■ RECORDS PROVIDED ■
=== Begin Enclosure ===

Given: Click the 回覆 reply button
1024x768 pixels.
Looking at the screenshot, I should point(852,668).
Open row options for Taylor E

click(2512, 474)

=== End Enclosure ===

Transcribe the entire listing above exactly as written.

Given: Click the 回覆 reply button
1024x768 pixels.
Looking at the screenshot, I should point(852,668).
Open row options for Taylor E

click(2512, 474)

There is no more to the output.